**Task directions**
Rewrite everything from the line containing "Screen dimensions: 193x109" down to the end of the listing, changing "magnifier" to "magnifying glass" and leaving the rest untouched.

Stored items
________________________

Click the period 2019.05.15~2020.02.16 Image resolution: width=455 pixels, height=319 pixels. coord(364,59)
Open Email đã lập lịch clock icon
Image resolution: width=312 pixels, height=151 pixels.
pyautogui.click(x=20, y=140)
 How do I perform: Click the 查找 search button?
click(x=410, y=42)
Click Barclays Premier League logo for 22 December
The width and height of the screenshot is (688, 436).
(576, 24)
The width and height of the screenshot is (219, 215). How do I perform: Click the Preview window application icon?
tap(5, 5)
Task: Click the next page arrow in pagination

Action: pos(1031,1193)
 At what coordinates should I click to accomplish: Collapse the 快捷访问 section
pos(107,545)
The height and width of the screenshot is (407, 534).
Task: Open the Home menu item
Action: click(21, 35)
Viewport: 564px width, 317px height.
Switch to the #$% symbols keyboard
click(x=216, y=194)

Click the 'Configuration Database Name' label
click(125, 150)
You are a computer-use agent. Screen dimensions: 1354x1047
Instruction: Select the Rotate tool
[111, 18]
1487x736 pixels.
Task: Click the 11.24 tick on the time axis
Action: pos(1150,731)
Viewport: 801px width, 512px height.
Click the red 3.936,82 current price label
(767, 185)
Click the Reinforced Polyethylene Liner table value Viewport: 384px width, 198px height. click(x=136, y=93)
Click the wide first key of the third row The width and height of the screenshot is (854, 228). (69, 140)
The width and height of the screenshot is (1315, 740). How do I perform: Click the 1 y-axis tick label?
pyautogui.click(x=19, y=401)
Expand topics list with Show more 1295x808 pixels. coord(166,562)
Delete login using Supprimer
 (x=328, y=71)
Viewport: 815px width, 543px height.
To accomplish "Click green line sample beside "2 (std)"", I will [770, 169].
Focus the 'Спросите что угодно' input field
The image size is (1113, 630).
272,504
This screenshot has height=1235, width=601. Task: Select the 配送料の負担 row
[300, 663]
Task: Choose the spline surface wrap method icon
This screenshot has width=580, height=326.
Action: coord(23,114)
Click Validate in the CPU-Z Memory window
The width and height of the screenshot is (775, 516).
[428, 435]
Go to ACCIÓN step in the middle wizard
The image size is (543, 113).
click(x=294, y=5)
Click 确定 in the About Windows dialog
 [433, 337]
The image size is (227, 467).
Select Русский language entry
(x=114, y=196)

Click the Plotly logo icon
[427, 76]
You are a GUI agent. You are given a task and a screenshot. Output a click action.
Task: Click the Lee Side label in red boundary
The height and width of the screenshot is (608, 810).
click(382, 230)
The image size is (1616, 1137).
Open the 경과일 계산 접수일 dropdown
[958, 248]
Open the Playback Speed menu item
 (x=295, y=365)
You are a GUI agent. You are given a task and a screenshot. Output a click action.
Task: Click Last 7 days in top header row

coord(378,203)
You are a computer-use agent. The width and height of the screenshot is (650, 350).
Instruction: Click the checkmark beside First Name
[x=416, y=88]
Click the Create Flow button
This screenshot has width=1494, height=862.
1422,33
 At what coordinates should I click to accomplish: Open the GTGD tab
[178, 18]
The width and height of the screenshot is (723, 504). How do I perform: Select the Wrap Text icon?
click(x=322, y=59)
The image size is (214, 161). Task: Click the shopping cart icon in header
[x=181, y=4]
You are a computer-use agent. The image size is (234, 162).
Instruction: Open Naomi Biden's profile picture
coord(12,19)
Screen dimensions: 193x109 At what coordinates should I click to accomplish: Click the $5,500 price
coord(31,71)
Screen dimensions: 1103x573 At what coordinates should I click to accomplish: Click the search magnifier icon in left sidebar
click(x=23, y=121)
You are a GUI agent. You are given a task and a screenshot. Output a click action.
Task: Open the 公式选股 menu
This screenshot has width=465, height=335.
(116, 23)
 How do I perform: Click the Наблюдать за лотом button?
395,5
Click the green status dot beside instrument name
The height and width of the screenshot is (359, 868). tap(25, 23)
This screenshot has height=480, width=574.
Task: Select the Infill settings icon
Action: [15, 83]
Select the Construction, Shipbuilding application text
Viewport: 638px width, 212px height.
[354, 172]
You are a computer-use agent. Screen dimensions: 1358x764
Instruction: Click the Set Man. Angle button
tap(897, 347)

________________________

**Reply to the exercise**
Screen dimensions: 193x109 At what coordinates should I click to accomplish: Click the $5,500 price
coord(31,71)
Screen dimensions: 1103x573 At what coordinates should I click to accomplish: Click the search magnifying glass icon in left sidebar
click(x=23, y=121)
You are a GUI agent. You are given a task and a screenshot. Output a click action.
Task: Open the 公式选股 menu
This screenshot has width=465, height=335.
(116, 23)
 How do I perform: Click the Наблюдать за лотом button?
395,5
Click the green status dot beside instrument name
The height and width of the screenshot is (359, 868). tap(25, 23)
This screenshot has height=480, width=574.
Task: Select the Infill settings icon
Action: [15, 83]
Select the Construction, Shipbuilding application text
Viewport: 638px width, 212px height.
[354, 172]
You are a computer-use agent. Screen dimensions: 1358x764
Instruction: Click the Set Man. Angle button
tap(897, 347)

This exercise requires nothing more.